EXERCISE DETAILS - Pictures are to be left out. Return exactly the lines below from the one with "Task: Click share icon on presentation slide" up to and including the one with "Image resolution: width=975".

━━ GIVEN ENTRIES

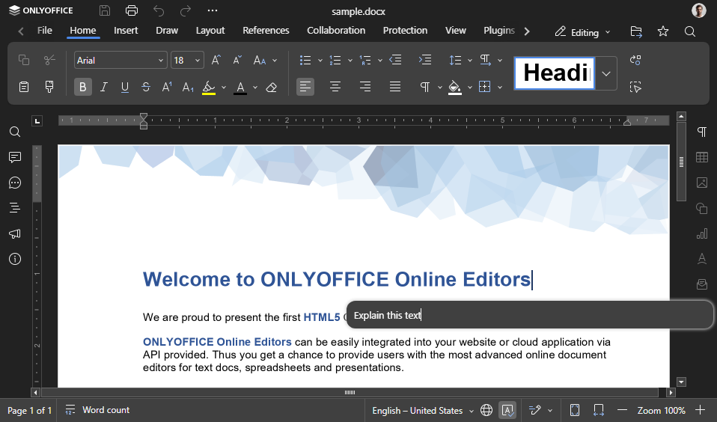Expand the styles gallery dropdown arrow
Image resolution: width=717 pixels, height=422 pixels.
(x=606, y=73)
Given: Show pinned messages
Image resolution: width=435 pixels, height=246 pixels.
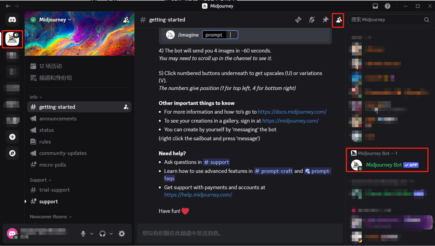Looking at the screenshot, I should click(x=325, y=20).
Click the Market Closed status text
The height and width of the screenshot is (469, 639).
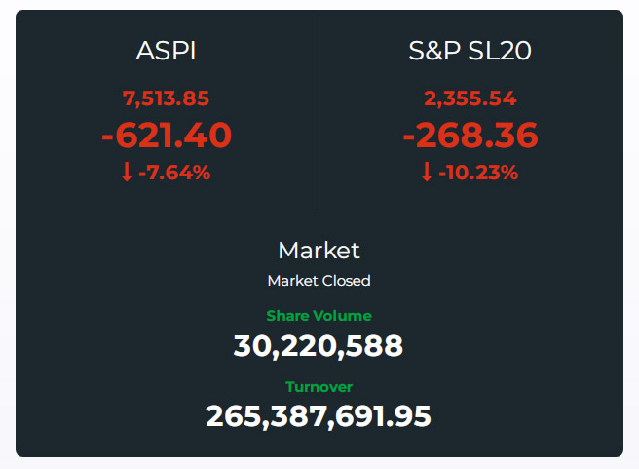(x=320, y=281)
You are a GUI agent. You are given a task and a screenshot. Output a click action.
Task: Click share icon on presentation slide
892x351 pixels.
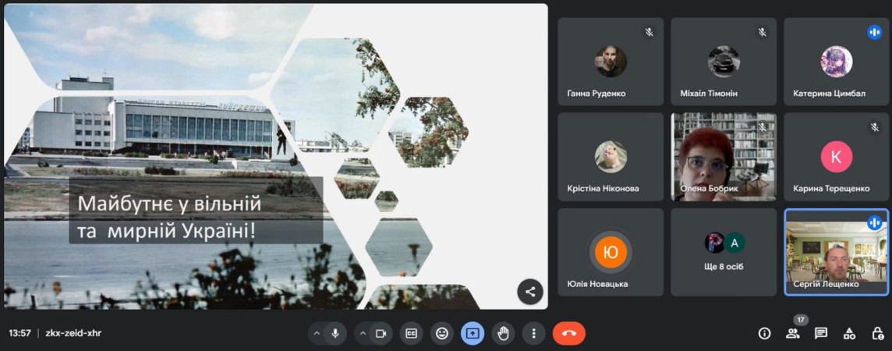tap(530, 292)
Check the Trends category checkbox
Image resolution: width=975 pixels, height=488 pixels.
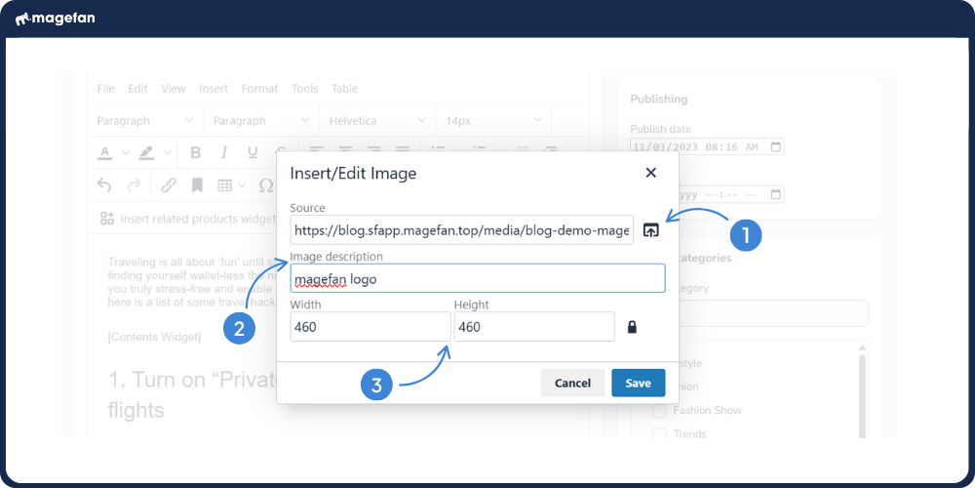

━━━━
━━ GIVEN ENTRIES

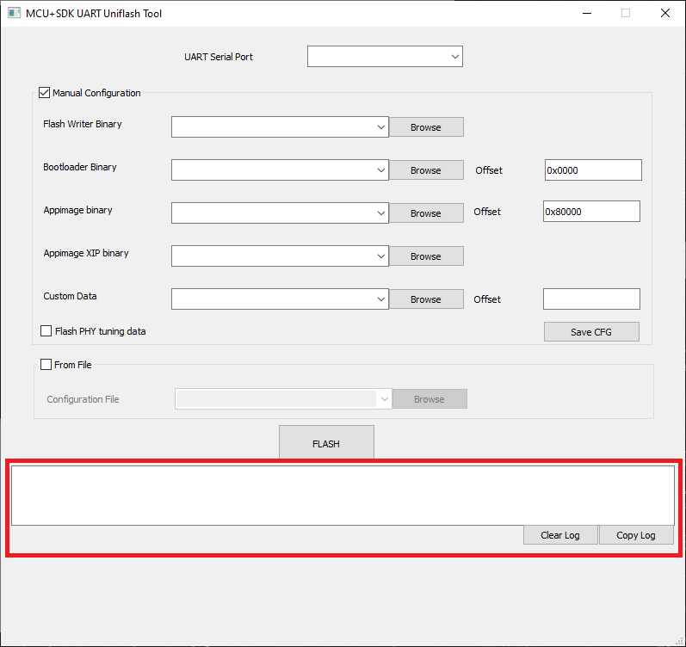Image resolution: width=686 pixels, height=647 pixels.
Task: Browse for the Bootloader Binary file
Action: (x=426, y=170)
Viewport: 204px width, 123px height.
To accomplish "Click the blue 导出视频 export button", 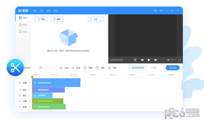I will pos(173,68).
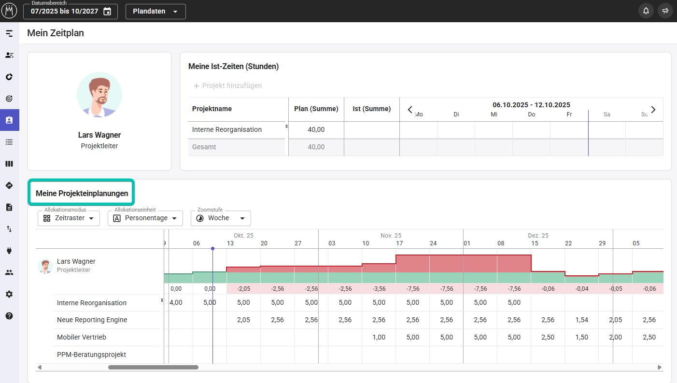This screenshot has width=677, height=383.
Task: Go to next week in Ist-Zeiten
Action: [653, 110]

━━━━
━━ GIVEN ENTRIES

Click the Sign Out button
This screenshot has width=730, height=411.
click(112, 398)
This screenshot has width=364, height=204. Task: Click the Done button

━━━━

WRITTEN REPLY -
Task: Click share icon on presentation slide
892x351 pixels.
tap(530, 292)
Check the Trends category checkbox
Image resolution: width=975 pixels, height=488 pixels.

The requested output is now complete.